> KURZE ÜBUNG:
Setze den Artikel über Tischmanieren in Paraguay im Anschluss an seinen letzten Satz fort.

> QUELLE:
· · ·

Etikette: “Viel Geld und wenig Bildung ist eine schlechte Kombination“

Asunción: Die Aussage in der Überschrift, dass viel Geld und wenig Bildung noch lange nichts über die Etikette aussagt, könnte überall zutreffen. Luis Arroyo Pérez bezog sich aber eher auf die Umgangsformen der Paraguayer bezüglich ihres Verhaltens in Restaurants.

Pérez müsste es wissen, denn er ist Direktor der Schule für die Etikette, die den Hoteliers oder Restaurantbesitzern für Angestellten zur Verfügung steht. Mehrere Bücher hat er schon geschrieben und unzählige Vorträge gehalten.

Es gibt rund 20 Benimmregeln bei Tisch und jeder macht den einen oder anderen Fehler. „In Paraguay sind bestimmte Normen und Regeln sehr verbreitet. Das hat aber nichts mit sozialen Schichten und nichts mit Geld zu tun. Es gibt sogar ein Sprichwort, dass besagt, viel Geld und wenig Bildung ist eine schlechte Kombination“, erklärte Pérez.

· · ·

> ENTNOMMENES MATERIAL:
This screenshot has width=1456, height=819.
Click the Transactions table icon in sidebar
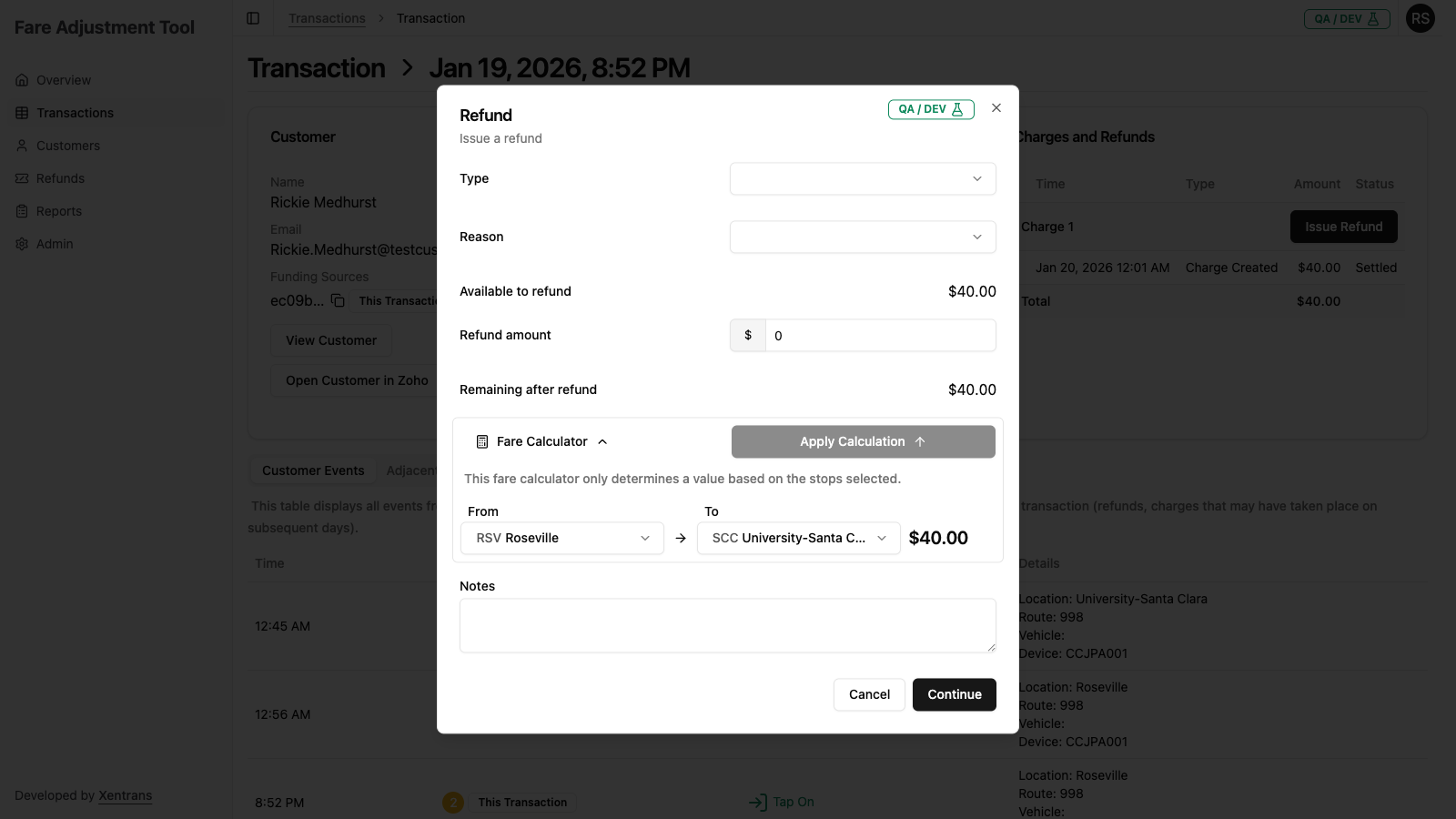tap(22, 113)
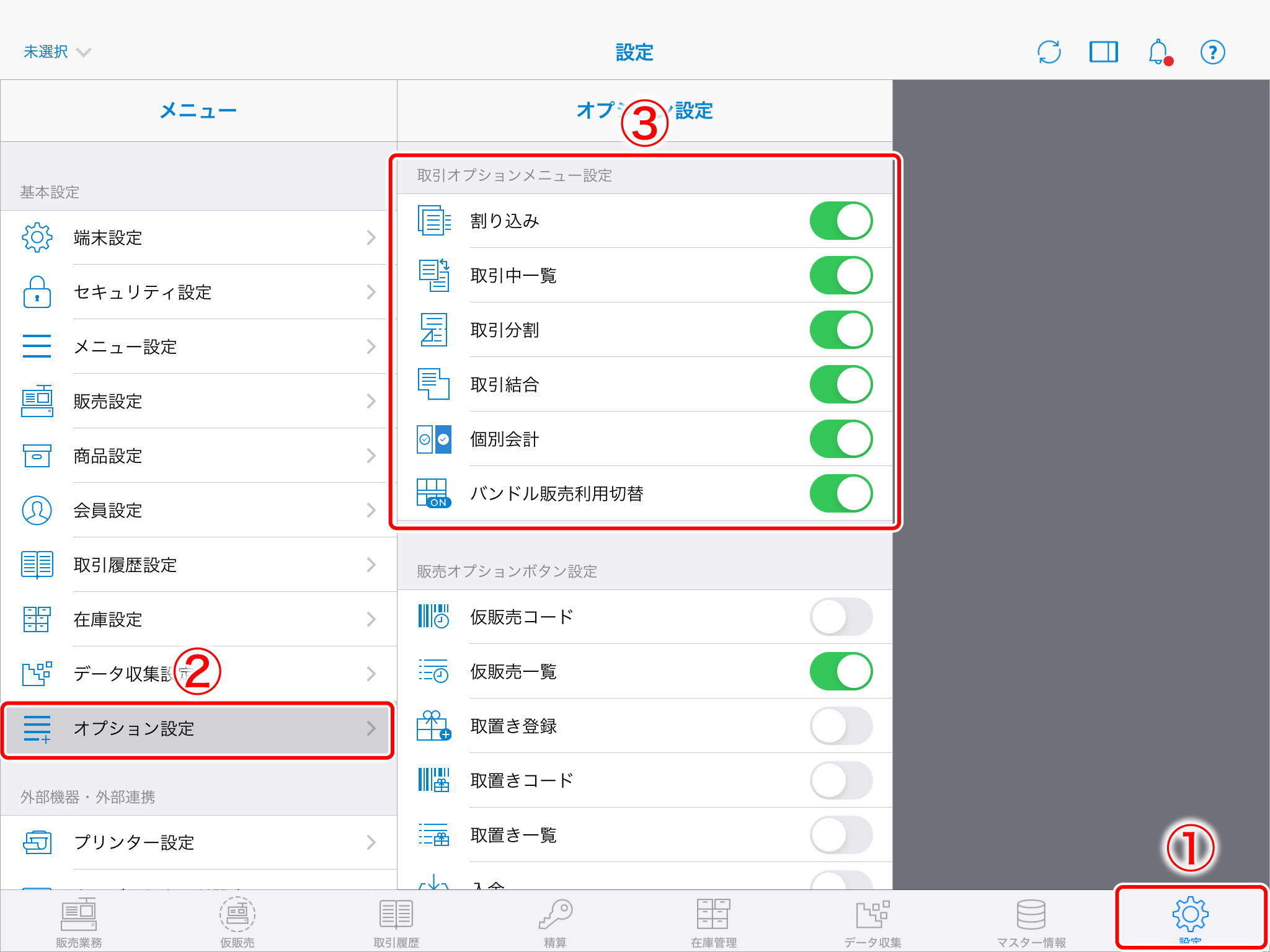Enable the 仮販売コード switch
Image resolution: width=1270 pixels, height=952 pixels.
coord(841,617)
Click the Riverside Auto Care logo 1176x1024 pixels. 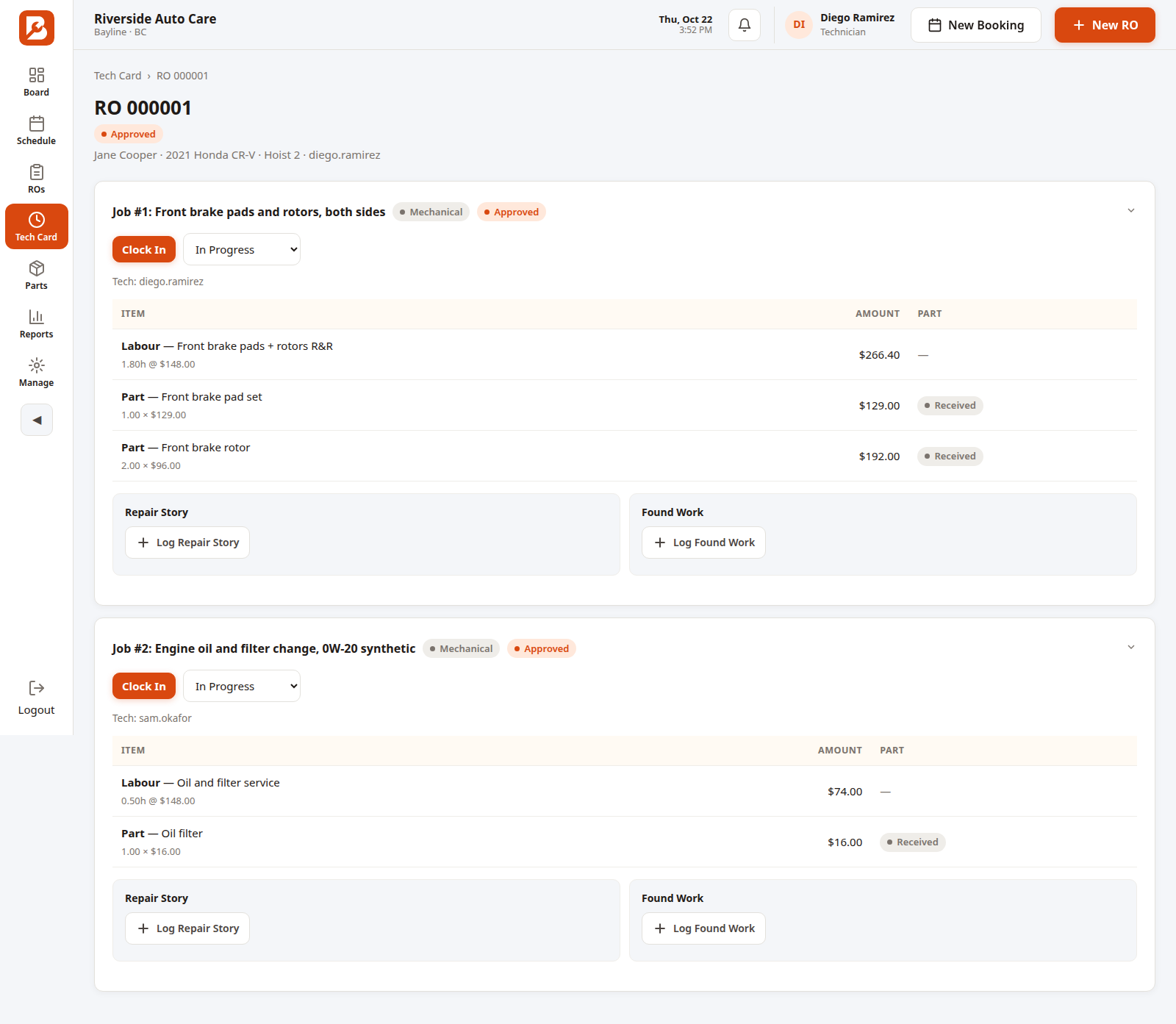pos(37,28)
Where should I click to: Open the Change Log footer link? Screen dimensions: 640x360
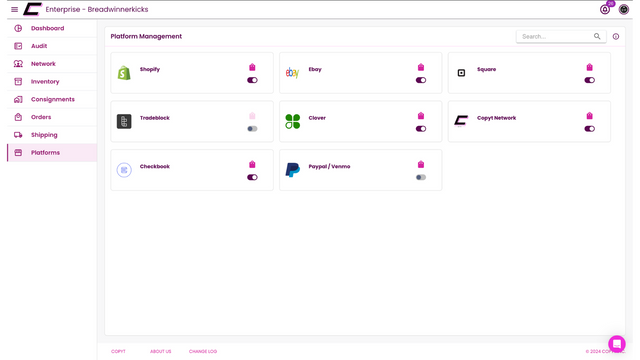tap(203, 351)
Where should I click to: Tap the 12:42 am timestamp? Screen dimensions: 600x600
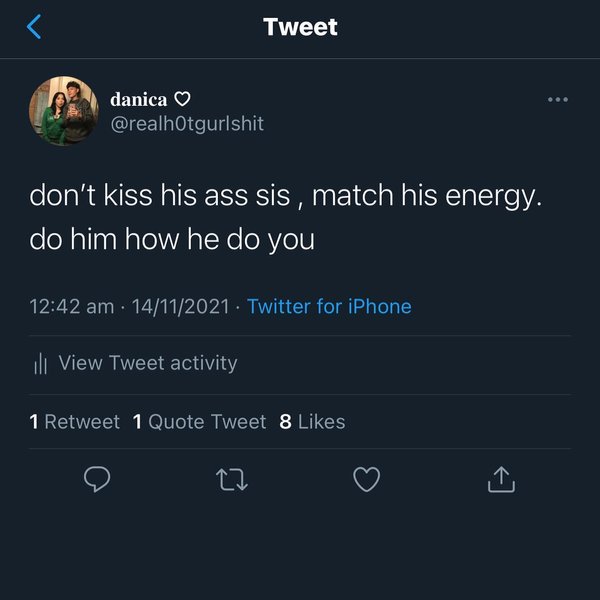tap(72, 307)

· · ·

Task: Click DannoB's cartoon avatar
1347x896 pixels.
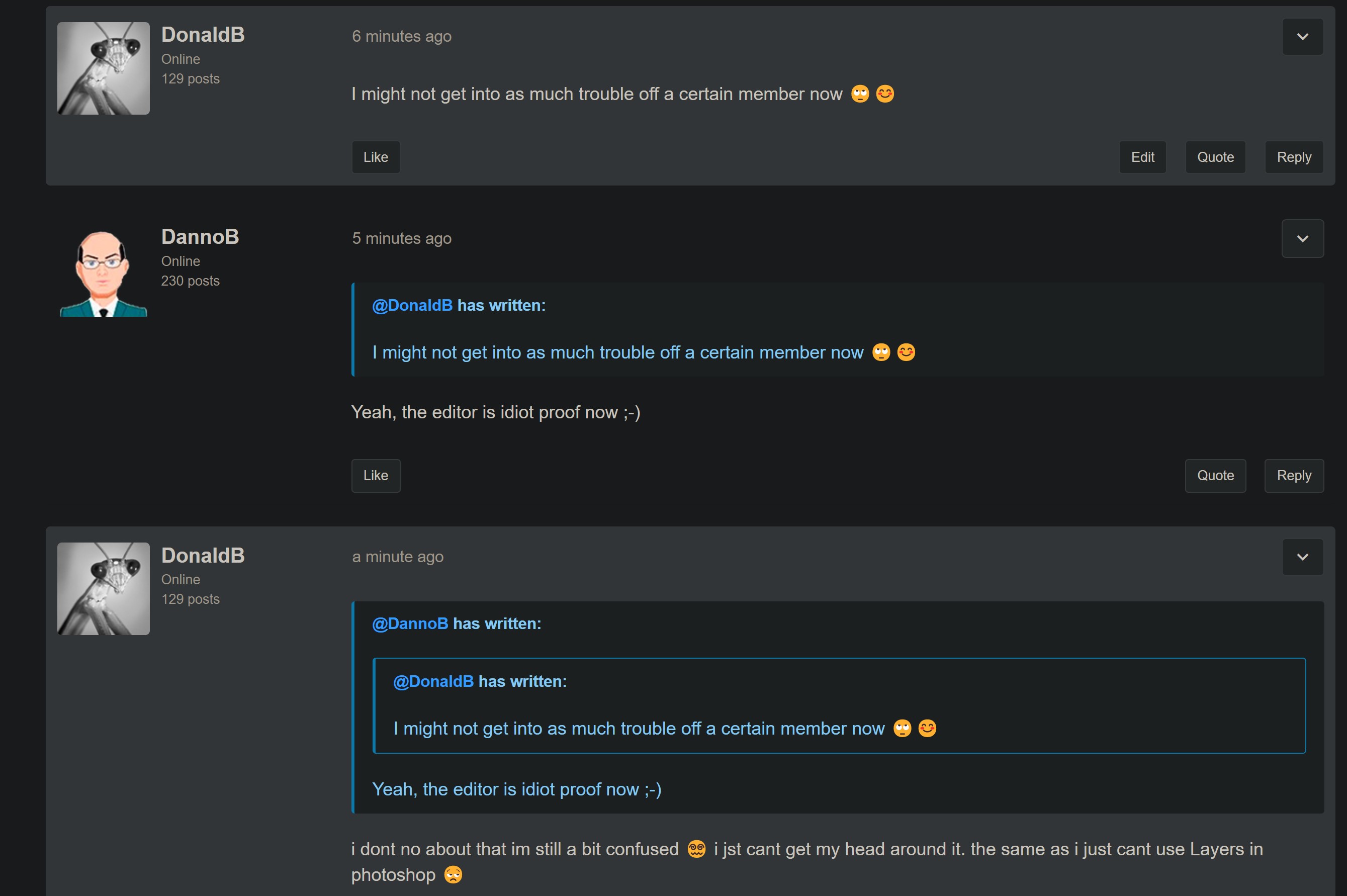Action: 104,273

· · ·

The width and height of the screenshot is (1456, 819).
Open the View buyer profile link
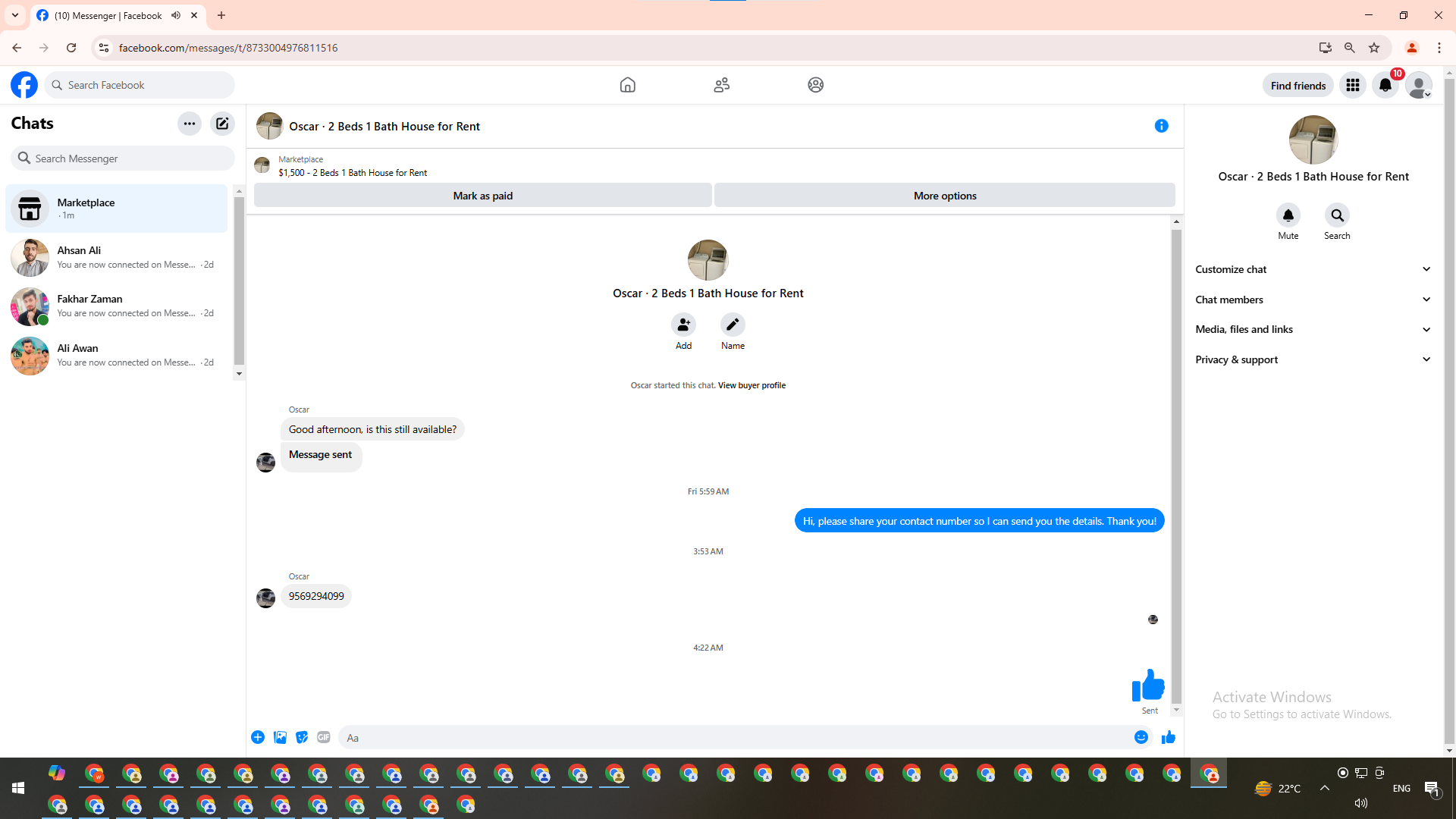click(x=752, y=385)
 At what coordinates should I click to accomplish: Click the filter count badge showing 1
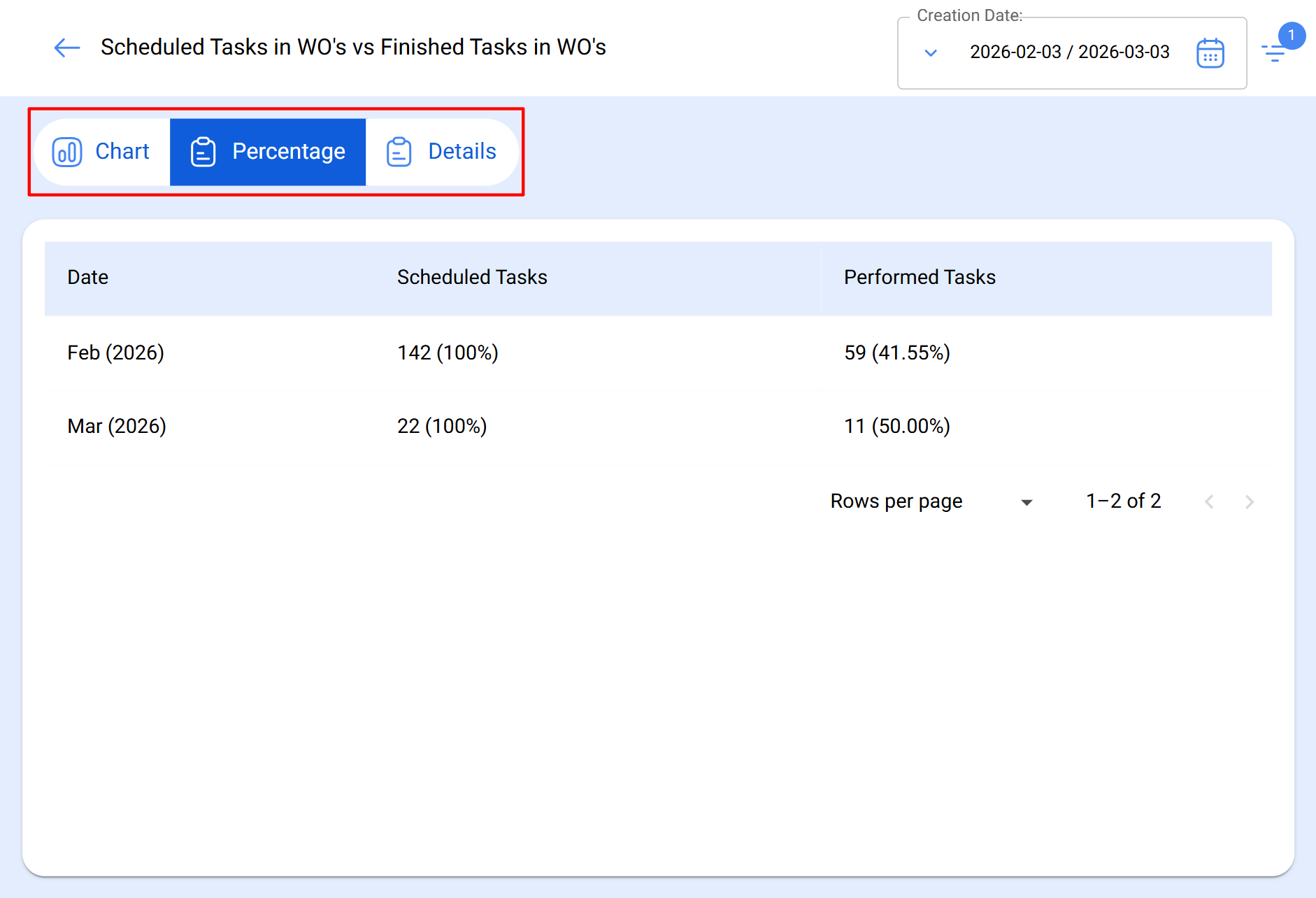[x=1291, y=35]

· · ·

> SCHRIFTLICHE ANTWORT:
Er erwähnte, seine Eltern hätten ihm erzählt, dass in den 50er und 60er Jahren in den Schulen Bücher existiert hätten, die über das Putzen der Schuhe, die Zahnpflege, Tischregeln usw. als Lehrmaterial zur Verfügung gestanden wären. „Heute lehrt das niemand mehr. Wer kein gutes Elternhaus hat, wird nie in solche Dinge eingeweiht“, sagte Pérez.

Seiner Meinung nach sollte dies aber schon in der Grundschule erfolgen. Auch ein Studiengang in dem Fach Etikette sei notwendig, damit Karrieren und internationale Beziehungen weiter voran kämen.

„Sicherlich ist es falsch, wenn wir uns mit Europa vergleichen. Eine 10-Jährige hat kaum eine Ahnung von Umgangsformen wenn nicht die Eltern als Beispiel vorangehen“, sagte Pérez.

Mittlerweile besuchen mehr Männer als Frauen seine Kurse. Das erstaunt sogar den Direktor, denn er dachte, das Fachgebiet würde mehr die Weiblichkeit anziehen.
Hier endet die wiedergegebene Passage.